Merging two data sets increased the accuracy in my experiments from 68% to 72% but I had to replace Latino and Middle Eastern races to Others. In other words, UTKFace would not increase the accuracy as expected. That’s why, I prefer to train my model with just FairFace data set.

Ethnicity distribution

The number of instances for each race is homogeneous in FairFace data set.

100*train_df.groupby(['race']).count()[['file']]/train_df.groupby(['race']).count()[['file']].sum()
FairFace-Race-Distribution
Distribution in FairFace

I’ve merged two Asian races into a single Asian race.

idx = train_df[(train_df['race'] == 'East Asian') | (train_df['race'] == 'Southeast Asian')].index
train_df.loc[idx, 'race'] = 'Asian'

idx = test_df[(test_df['race'] == 'East Asian') | (test_df['race'] == 'Southeast Asian')].index
test_df.loc[idx, 'race'] = 'Asian'

Thus, distribution becomes as illustrated below after data manipulations.

FairFace-Race-Distribution-2
Distribution after data manipulation

Reading image pixels

The original data set includes just base image names and its race.

FairFace-head
FairFace head

We will read image pixels based on the file names.





target_size = (224, 224)
def getImagePixels(file):
    img = image.load_img(file, grayscale=False, target_size=target_size)
    x = image.img_to_array(img).reshape(1, -1)[0]
    return x

train_df['pixels'] = train_df['file'].progress_apply(getImagePixels)
test_df['pixels'] = test_df['file'].progress_apply(getImagePixels)

Now, images pixels are stored as a column

FairFace-pixels
Image pixels added as a column

Input features

Pixels are stored as a list. We need to reshape each line to (224, 224, 3). Besides, inputs should be normalized in neural networks because of activation functions.
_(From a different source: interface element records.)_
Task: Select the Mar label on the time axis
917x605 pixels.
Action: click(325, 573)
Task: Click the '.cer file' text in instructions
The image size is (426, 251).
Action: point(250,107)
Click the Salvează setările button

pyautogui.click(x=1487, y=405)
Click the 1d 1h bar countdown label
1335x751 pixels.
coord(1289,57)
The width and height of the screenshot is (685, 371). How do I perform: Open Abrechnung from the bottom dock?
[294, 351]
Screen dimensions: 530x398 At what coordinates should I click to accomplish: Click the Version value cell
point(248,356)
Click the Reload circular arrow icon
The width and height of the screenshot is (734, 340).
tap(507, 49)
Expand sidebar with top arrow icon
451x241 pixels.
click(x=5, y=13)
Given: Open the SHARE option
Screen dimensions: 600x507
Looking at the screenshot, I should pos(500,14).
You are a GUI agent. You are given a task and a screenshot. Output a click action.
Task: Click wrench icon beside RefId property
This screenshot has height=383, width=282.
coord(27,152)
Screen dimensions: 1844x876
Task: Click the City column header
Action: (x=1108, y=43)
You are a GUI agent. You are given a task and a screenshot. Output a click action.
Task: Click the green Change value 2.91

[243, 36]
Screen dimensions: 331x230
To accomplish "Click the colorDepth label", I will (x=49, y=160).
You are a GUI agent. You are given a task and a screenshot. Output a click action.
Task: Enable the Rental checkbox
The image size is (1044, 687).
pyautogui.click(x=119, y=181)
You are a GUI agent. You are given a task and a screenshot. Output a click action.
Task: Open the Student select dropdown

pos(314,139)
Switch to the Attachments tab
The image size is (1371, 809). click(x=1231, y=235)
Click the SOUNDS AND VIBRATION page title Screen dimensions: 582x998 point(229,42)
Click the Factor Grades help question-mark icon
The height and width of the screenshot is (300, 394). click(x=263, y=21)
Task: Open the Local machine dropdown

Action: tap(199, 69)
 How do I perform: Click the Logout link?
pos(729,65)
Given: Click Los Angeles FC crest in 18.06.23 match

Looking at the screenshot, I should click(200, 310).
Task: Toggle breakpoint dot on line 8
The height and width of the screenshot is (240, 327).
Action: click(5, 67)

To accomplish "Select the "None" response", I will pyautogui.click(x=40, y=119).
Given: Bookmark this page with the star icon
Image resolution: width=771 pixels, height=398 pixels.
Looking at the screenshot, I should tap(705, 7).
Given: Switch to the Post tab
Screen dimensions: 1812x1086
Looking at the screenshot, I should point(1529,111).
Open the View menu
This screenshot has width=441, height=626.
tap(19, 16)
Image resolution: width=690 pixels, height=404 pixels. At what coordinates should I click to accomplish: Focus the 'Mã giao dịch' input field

This is going to be input feature we will pass to the network as input.

train_features = []; test_features = []

for i in range(0, train_df.shape[0]):
    train_features.append(train_df['pixels'].values[i])

for i in range(0, test_df.shape[0]):
    test_features.append(test_df['pixels'].values[i])

train_features = np.array(train_features)
train_features = train_features.reshape(train_features.shape[0], 224, 224, 3)

test_features = np.array(test_features)
test_features = test_features.reshape(test_features.shape[0], 224, 224, 3)

train_features = train_features / 255
test_features = test_features / 255

Target

Race column is the target value we will predict. However, we need to apply it to one hot encoding. Network will have 6 outputs – this is the number of races in the data set.

train_label = train_df[['race']]
test_label = test_df[['race']]

races = train_df['race'].unique()

for j in range(len(races)): #label encoding
    current_race = races[j]
    print("replacing ",current_race," to ", j+1)
    train_label['race'] = train_label['race'].replace(current_race, str(j+1))
    test_label['race'] = test_label['race'].replace(current_race, str(j+1))

train_label = train_label.astype({'race': 'int32'})
test_label = test_label.astype({'race': 'int32'})

train_target = pd.get_dummies(train_label['race'], prefix='race')
test_target = pd.get_dummies(test_label['race'], prefix='race')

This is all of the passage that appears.